Densho Digital Archive
Densho Visual History Collection
Title: Roy Nakagawa Interview
Narrator: Roy Nakagawa
Interviewer: Martha Nakagawa
Location: Los Angeles, California
Date: July 20, 2011
Densho ID: denshovh-nroy-01-0004

<Begin Segment 4>

MN: You also mention that your father had pigs at one time.

RN: He had...

MN: Pigs. Pigs. What happened?

RN: Yeah, he had, he had pigs in the backyard. Well, our farm, he had 'em in the back. He had, if I recall I would say he had about fifteen pigs in all.

MN: What happened to the pigs?

RN: Well, all I know is he got rid of 'em. He sold 'em, so he must've sold 'em to that slaughterhouse which was about three miles from our, from our farm, on a dirt road. He sold 'em and he got rid of 'em, in a way.
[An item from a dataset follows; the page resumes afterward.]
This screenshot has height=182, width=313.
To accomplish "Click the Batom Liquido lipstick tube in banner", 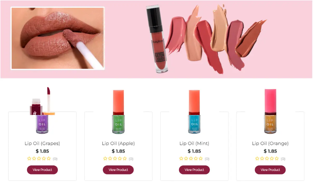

MN: Have you ever been to the slaughterhouse?

RN: Oh, yes. When we were kids we used to walk over there. We used to walk over there and we used to sit and see 'em kill, kill the pigs. Not the same pig, but kill animals there.

MN: Did it smell at the slaughterhouse?

RN: Oh yeah. Yes. It's a small slaughterhouse. It wasn't a big, big one.

MN: Now, how often did your family eat meat?

RN: Oh, I don't know. We ate it pretty often, I know. Yeah. We never had chicken, though. Those days nobody ate, nobody had chickens. Well, some of 'em do, did. There was a white dairy farmer on the edge of our, on the edge of our farm, and he would raise, he had milk cows, and he would... chickens, and he would eat chickens all the time. But we never had chicken hardly at all.

MN: What kind of meat did you eat?

RN: It was always beef. My father would pick it up at the market in town before he came home. It's always the same kind of meat. It was always, if I recall, it was usually, always it was short ribs. They would slice it to make Japanese okazu. That's all.

MN: What did you do with the leftovers? Did you put it in an icebox?

RN: I don't, I don't know if we, she just kept it in the pantry with, we never had no icebox or refrigerator.